# [URGENT] Need a Gaming laptop under INR 45,000



## Ankit Talukdar (Mar 24, 2013)

Please suggest a gaming laptop under Rs 45,000. Weight is not a factor. I did find the Samsung NP350V5C-S02IN Laptop (3rd Gen Ci5/ 4GB/ 1TB/Win7 HP/ 2GB Graph) tempting enough. But wanted to know if you guys have anything else in mind. I am not expecting it to run GTA V though when it does come out.


----------



## $hadow (Mar 24, 2013)

Can you increase your budget say for 5k more and I promise that you can play gta5 on it.
If you can so go for lenovo z500. Best in class gpu it has available at snapdeal for 49k.


----------



## Ankit Talukdar (Mar 24, 2013)

Ahhh...can't flex that much. Give me one below 45K. 



$hadow said:


> Can you increase your budget say for 5k more and I promise that you can play gta5 on it.
> If you can so go for lenovo z500. Best in class gpu it has available at snapdeal for 49k.

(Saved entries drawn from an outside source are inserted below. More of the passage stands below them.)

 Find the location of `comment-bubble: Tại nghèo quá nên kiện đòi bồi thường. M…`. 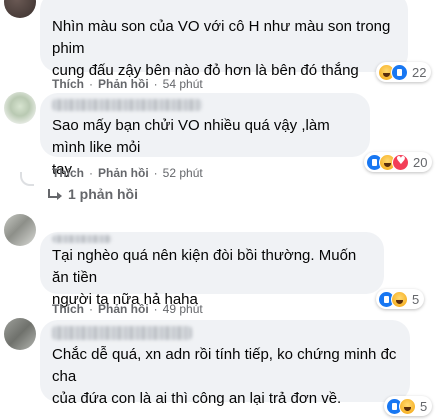

comment-bubble: Tại nghèo quá nên kiện đòi bồi thường. M… is located at coordinates (212, 270).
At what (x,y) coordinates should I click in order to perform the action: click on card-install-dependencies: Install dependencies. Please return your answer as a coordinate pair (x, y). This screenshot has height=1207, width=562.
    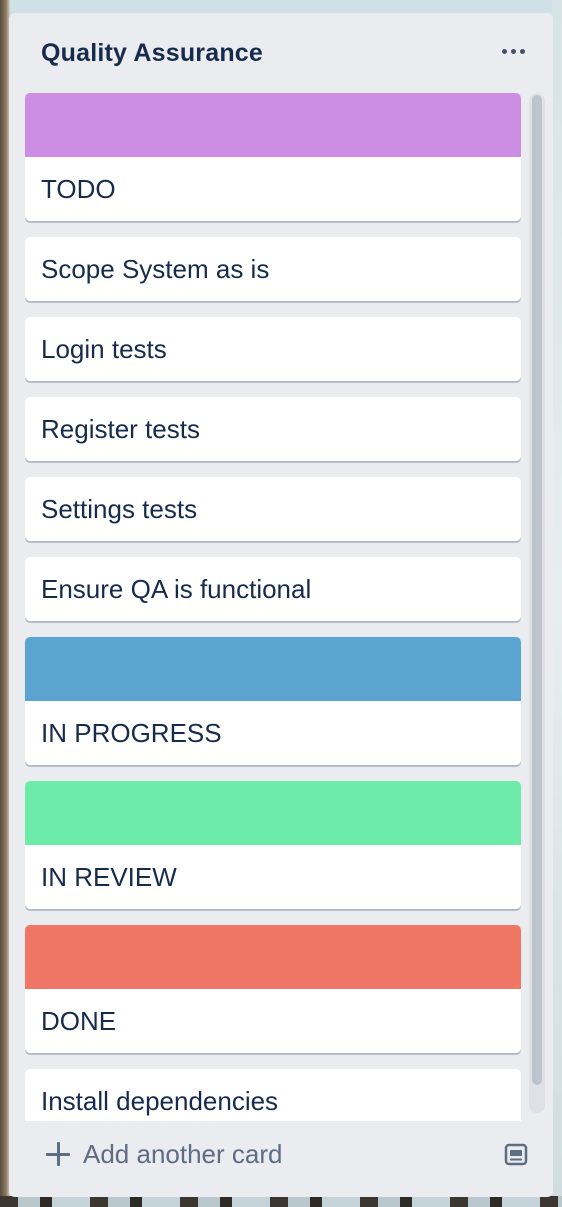
    Looking at the image, I should click on (273, 1095).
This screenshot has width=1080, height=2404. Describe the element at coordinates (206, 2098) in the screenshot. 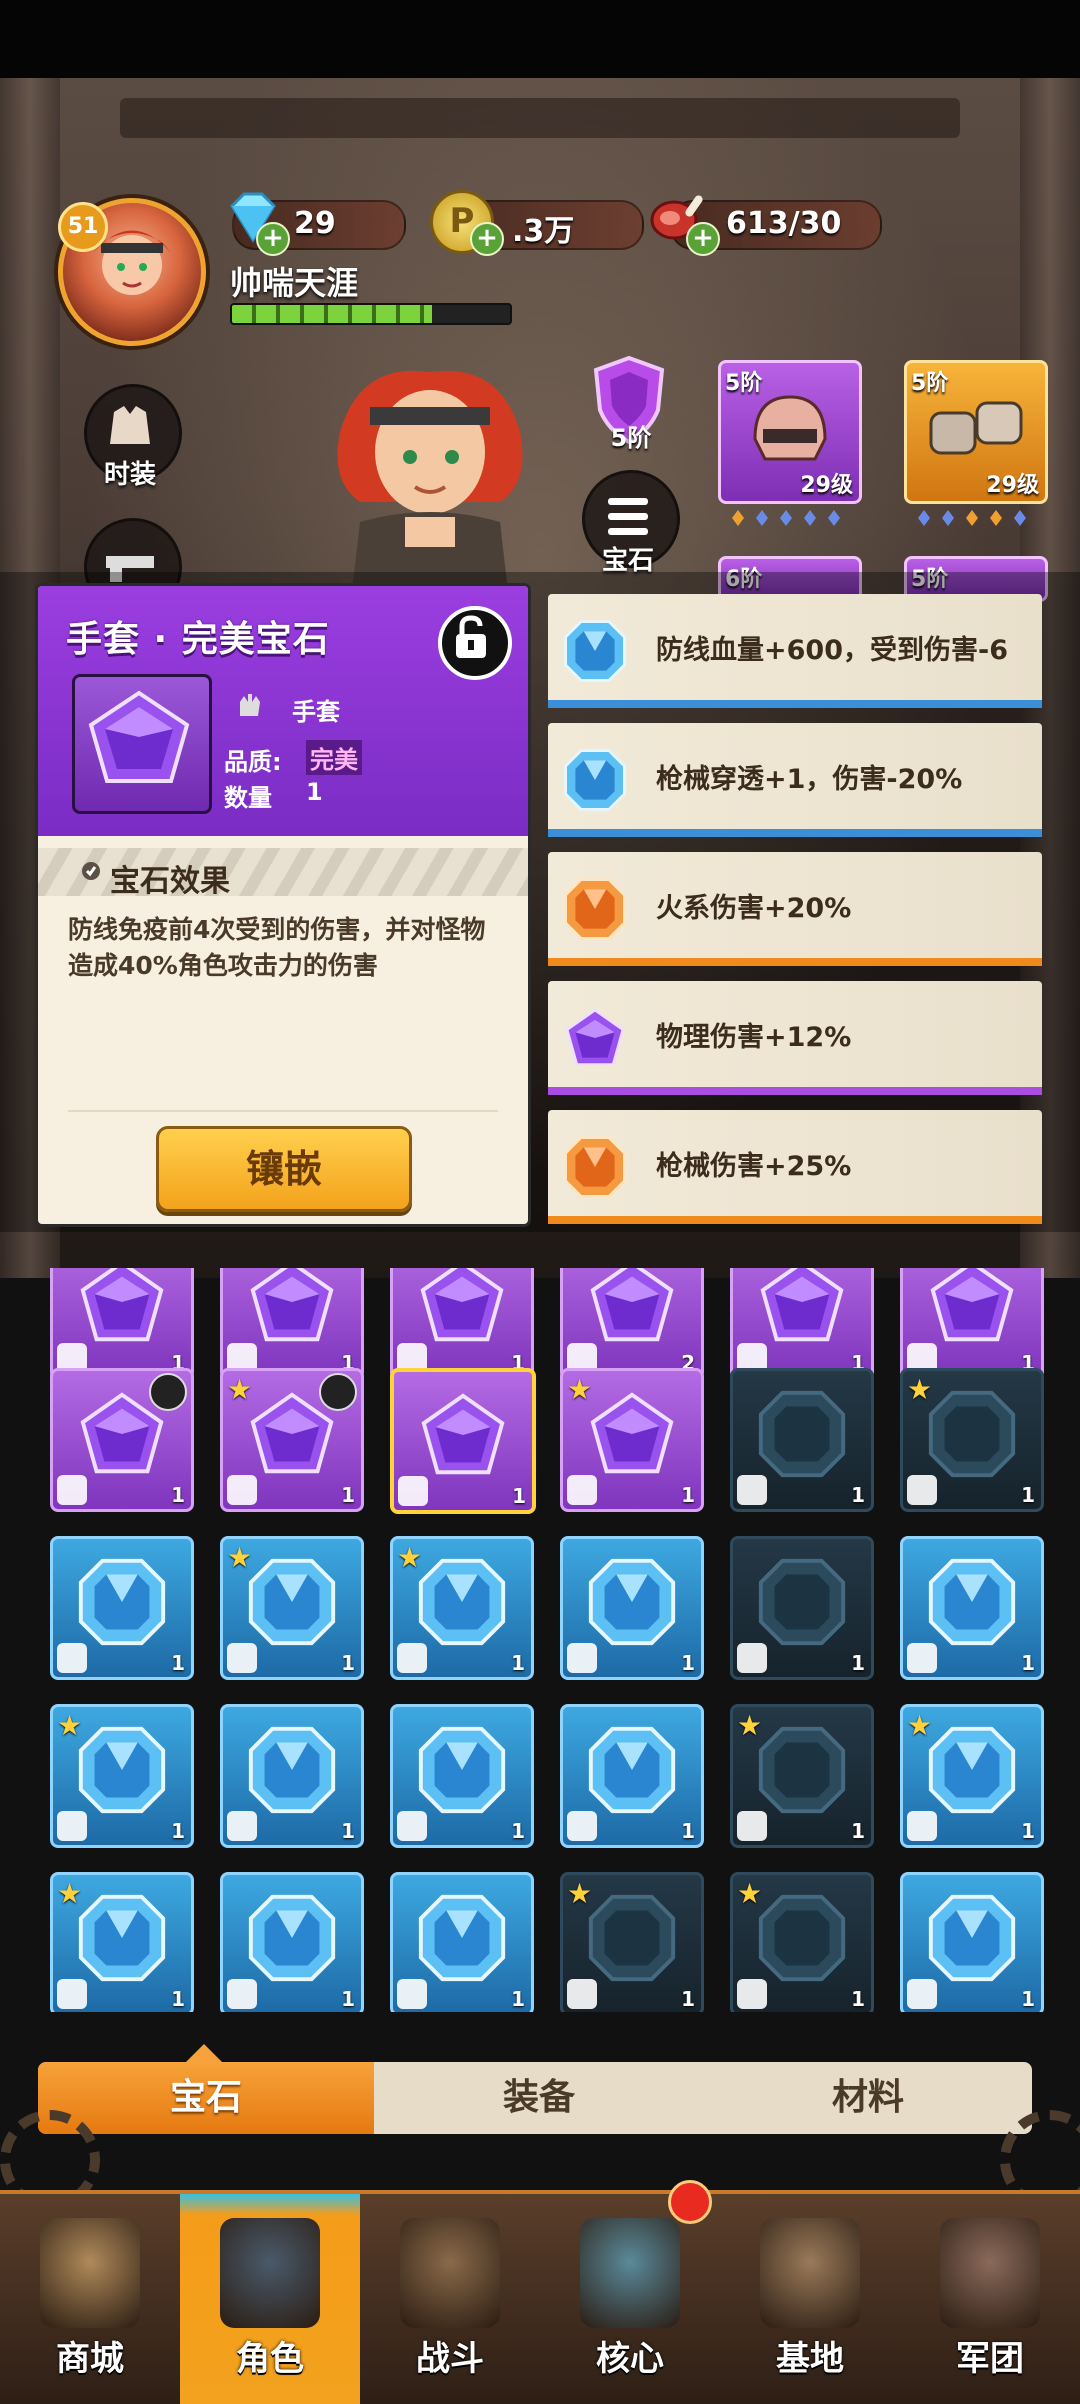

I see `tab-gem: 宝石` at that location.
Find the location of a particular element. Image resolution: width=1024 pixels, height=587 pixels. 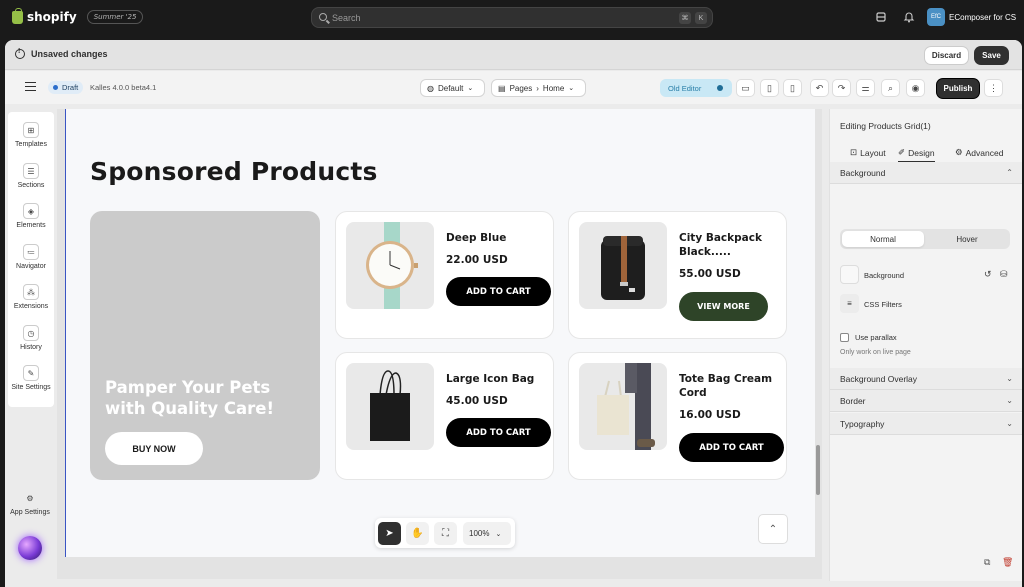

sidebar-item-sections: ☰ Sections is located at coordinates (31, 176).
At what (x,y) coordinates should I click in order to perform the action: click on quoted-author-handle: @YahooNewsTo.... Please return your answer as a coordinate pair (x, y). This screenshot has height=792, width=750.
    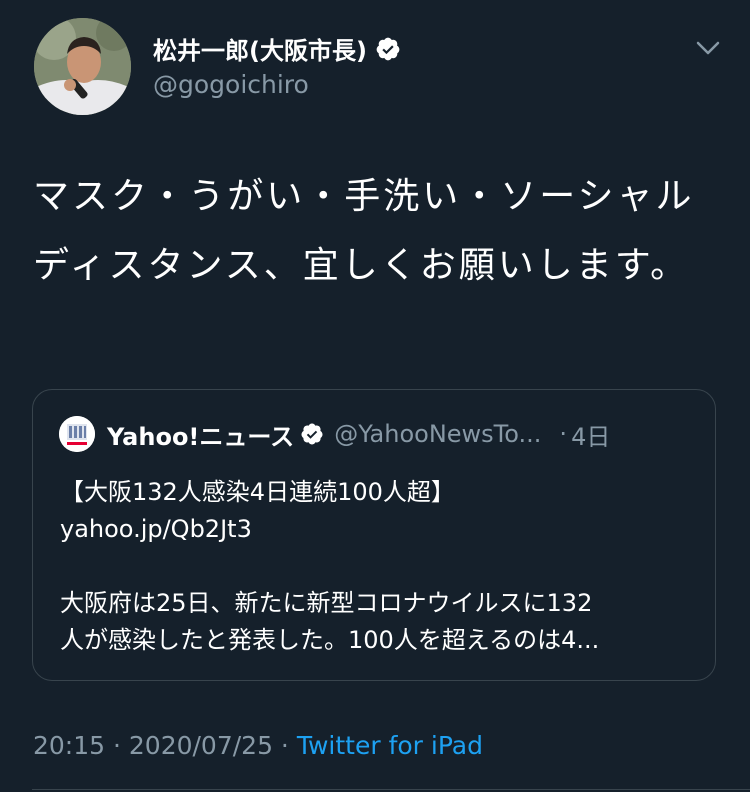
    Looking at the image, I should click on (438, 434).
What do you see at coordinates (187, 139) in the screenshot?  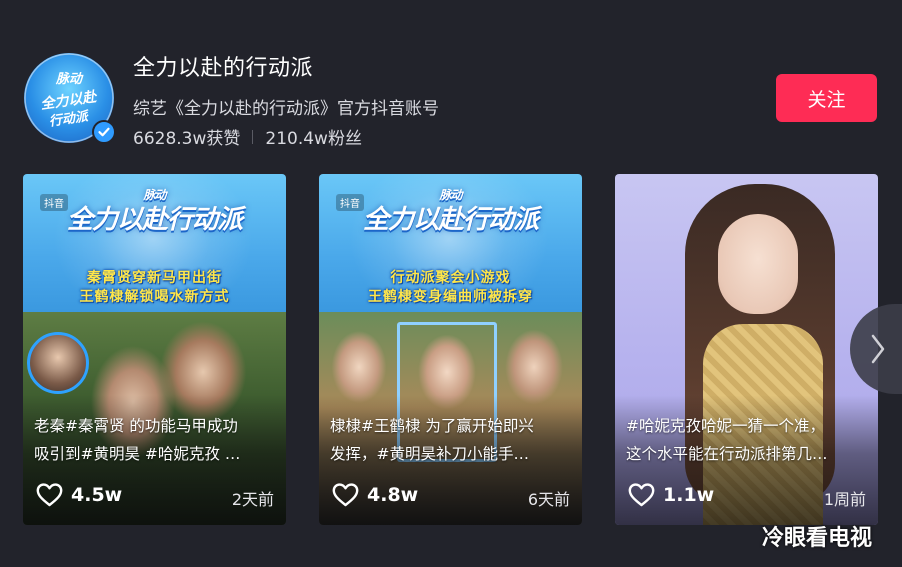 I see `likes-count: 6628.3w获赞` at bounding box center [187, 139].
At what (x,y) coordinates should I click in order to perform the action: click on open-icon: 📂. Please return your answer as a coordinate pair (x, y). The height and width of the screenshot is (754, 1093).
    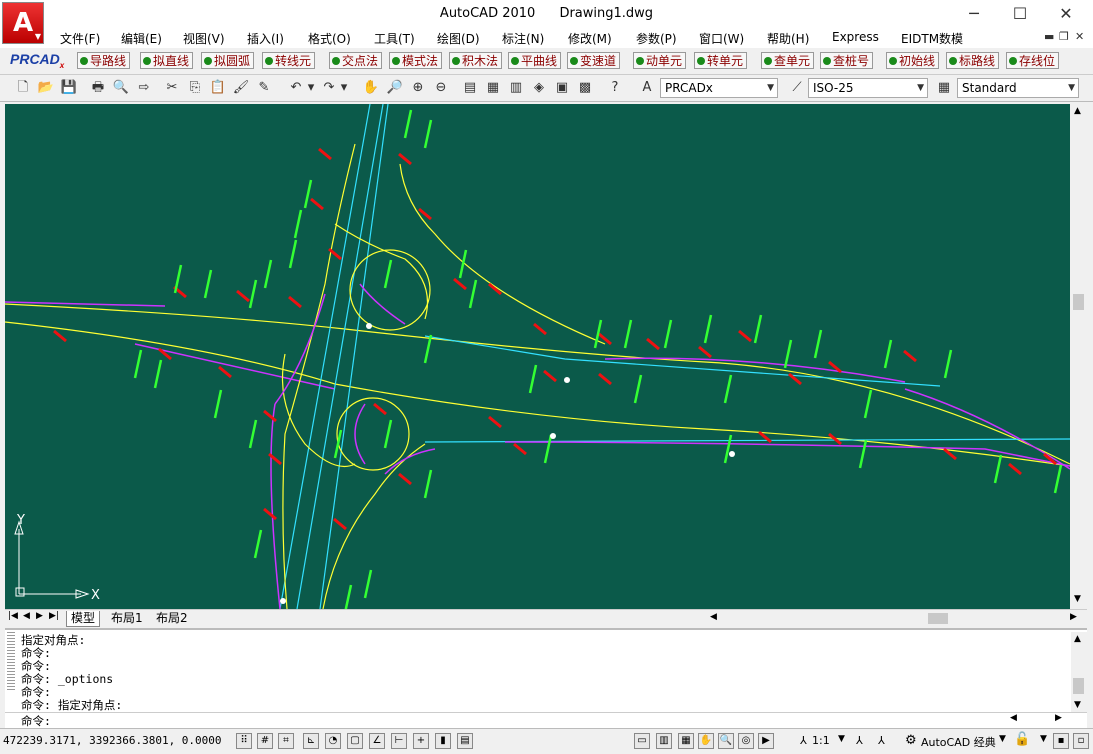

Are you talking about this though ? ---> Lenovo Ideapad Z500 (59-341235) Laptop (3rd Gen Ci5/ 6GB/ 1TB/Win8/ 2GB Graph)


----------



## $hadow (Mar 24, 2013)

Yes man this is what I am talking about. 
Since you cannot increase your budget how about I suggest you a amd machine if you are willing to use one on less price with better gaming experience.


----------